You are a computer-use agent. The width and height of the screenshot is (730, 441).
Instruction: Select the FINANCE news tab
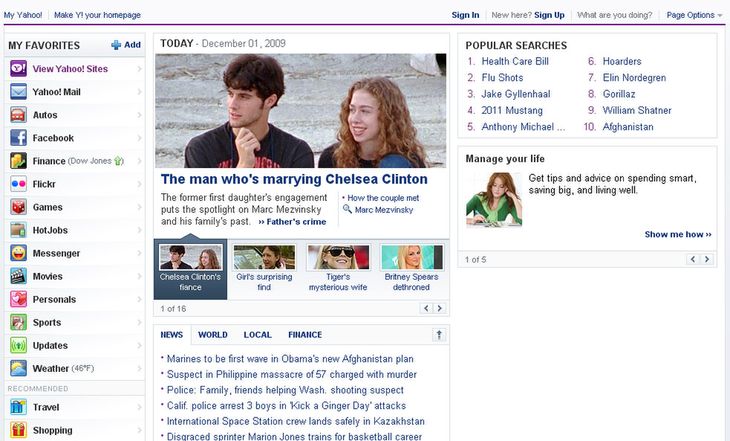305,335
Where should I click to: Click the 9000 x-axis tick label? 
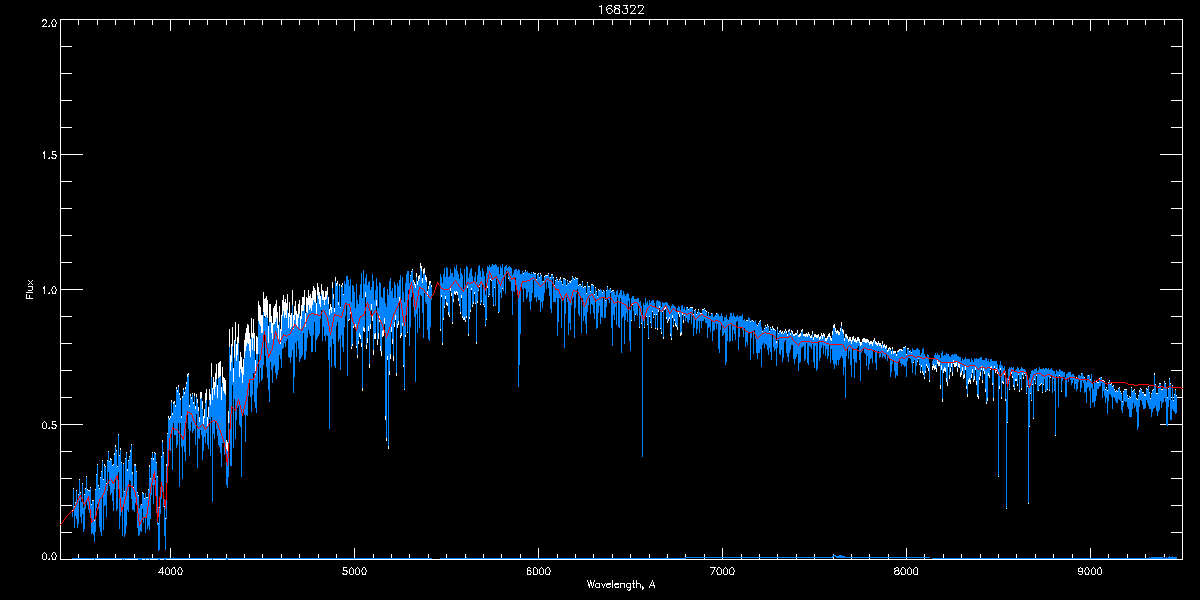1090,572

...

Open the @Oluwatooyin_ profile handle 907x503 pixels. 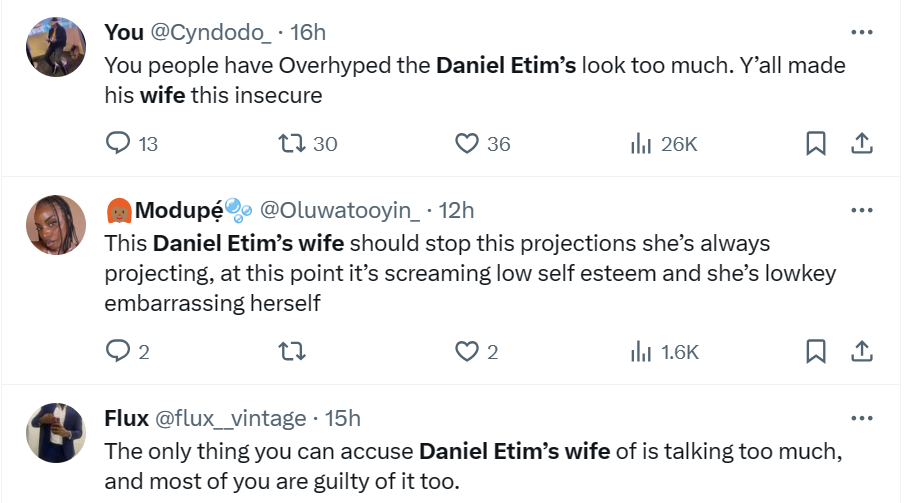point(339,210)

---

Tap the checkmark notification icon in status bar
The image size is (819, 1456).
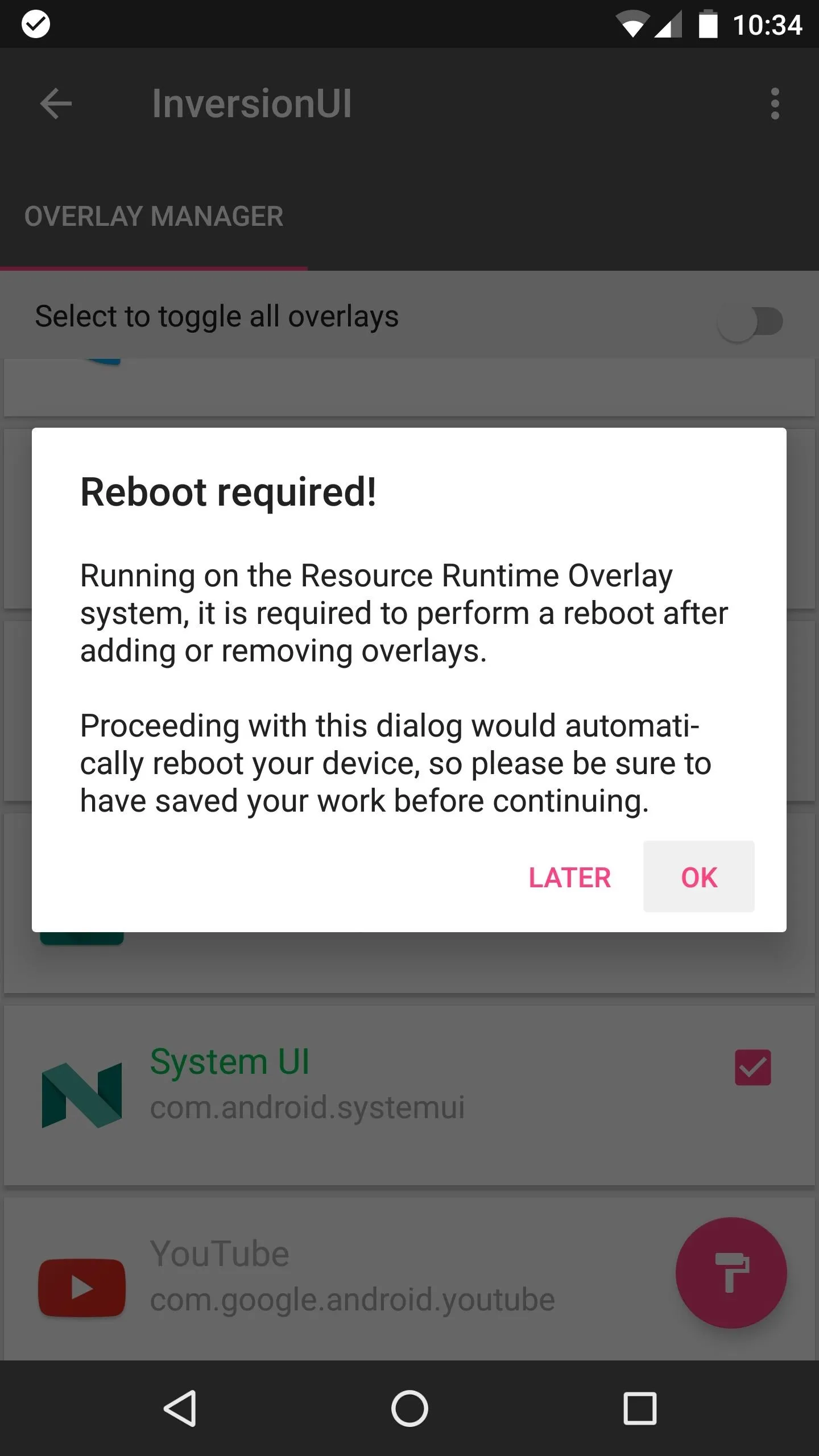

Exercise objective> Each line in the listing above from the one containing "Tap the checkmark" through the one containing "The image size is (819, 1456)." should be repeated exactly, and no other line.

Result of the exercise>
Tap the checkmark notification icon in status bar
The image size is (819, 1456).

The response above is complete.